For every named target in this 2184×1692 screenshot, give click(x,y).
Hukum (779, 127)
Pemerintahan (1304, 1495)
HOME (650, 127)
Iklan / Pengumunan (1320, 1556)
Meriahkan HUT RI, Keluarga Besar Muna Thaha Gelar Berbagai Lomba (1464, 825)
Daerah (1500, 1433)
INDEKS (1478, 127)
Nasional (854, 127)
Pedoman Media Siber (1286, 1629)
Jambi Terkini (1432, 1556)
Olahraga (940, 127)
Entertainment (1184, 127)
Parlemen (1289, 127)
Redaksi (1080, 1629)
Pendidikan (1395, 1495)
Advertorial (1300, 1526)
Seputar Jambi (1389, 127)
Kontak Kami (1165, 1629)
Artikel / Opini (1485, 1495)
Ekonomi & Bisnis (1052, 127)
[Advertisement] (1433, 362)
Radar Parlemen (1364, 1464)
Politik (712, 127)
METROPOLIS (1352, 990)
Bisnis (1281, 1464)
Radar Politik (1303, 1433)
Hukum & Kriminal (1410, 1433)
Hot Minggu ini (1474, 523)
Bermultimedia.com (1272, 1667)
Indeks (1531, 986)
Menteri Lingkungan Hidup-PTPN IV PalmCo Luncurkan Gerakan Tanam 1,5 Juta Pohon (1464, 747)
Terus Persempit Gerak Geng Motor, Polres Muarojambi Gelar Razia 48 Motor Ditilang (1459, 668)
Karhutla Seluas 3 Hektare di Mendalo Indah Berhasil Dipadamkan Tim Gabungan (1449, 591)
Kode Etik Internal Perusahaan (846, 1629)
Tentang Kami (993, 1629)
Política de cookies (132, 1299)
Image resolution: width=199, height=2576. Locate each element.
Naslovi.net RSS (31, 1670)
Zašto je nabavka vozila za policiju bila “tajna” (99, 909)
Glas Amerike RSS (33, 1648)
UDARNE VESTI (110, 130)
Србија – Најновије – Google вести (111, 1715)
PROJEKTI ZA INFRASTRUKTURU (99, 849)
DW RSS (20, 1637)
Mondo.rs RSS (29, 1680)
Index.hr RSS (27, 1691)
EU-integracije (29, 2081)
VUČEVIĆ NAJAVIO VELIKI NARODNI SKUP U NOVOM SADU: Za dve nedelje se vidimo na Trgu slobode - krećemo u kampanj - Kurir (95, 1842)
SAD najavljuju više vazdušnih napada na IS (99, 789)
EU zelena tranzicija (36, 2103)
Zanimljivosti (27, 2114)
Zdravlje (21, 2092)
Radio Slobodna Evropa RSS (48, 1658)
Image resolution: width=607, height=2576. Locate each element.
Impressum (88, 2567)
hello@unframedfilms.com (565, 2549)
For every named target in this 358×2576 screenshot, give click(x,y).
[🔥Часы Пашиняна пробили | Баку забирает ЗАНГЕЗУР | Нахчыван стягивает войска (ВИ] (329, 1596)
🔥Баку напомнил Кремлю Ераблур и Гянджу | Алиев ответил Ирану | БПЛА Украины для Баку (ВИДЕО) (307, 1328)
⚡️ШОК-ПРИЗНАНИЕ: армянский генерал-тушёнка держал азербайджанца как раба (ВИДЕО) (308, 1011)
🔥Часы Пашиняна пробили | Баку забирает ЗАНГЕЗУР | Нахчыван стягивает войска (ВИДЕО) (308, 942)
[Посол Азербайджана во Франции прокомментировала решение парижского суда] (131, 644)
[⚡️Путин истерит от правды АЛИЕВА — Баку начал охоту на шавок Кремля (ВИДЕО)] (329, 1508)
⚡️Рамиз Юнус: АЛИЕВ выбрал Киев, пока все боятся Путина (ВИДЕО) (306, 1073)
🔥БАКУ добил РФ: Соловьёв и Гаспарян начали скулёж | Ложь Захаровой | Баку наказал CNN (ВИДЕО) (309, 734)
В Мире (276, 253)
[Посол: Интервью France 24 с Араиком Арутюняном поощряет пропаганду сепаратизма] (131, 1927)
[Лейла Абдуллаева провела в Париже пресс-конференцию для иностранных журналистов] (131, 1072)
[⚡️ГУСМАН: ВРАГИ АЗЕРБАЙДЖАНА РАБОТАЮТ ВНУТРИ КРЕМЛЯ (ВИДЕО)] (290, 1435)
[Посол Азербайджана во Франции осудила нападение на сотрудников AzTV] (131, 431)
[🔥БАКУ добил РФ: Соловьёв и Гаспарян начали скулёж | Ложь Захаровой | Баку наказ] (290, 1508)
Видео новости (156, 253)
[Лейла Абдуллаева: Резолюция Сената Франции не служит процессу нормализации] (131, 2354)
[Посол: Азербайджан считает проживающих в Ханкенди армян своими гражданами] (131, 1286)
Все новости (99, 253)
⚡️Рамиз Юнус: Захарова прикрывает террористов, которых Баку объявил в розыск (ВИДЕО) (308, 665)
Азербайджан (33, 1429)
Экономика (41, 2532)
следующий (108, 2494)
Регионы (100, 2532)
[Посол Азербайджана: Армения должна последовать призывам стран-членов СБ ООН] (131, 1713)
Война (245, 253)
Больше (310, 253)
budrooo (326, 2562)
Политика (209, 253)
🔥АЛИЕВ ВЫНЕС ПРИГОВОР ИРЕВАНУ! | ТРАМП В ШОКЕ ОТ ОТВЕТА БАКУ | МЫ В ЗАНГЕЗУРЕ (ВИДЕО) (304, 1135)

### Work item
Every line from the one that contains "[Посол Азербайджана: Армения" down to and including the last line of the records above must be set down exactly, with nothing else.

### Answer to the exercise
[Посол Азербайджана: Армения должна последовать призывам стран-членов СБ ООН] (131, 1713)
Война (245, 253)
Больше (310, 253)
budrooo (326, 2562)
Политика (209, 253)
🔥АЛИЕВ ВЫНЕС ПРИГОВОР ИРЕВАНУ! | ТРАМП В ШОКЕ ОТ ОТВЕТА БАКУ | МЫ В ЗАНГЕЗУРЕ (ВИДЕО) (304, 1135)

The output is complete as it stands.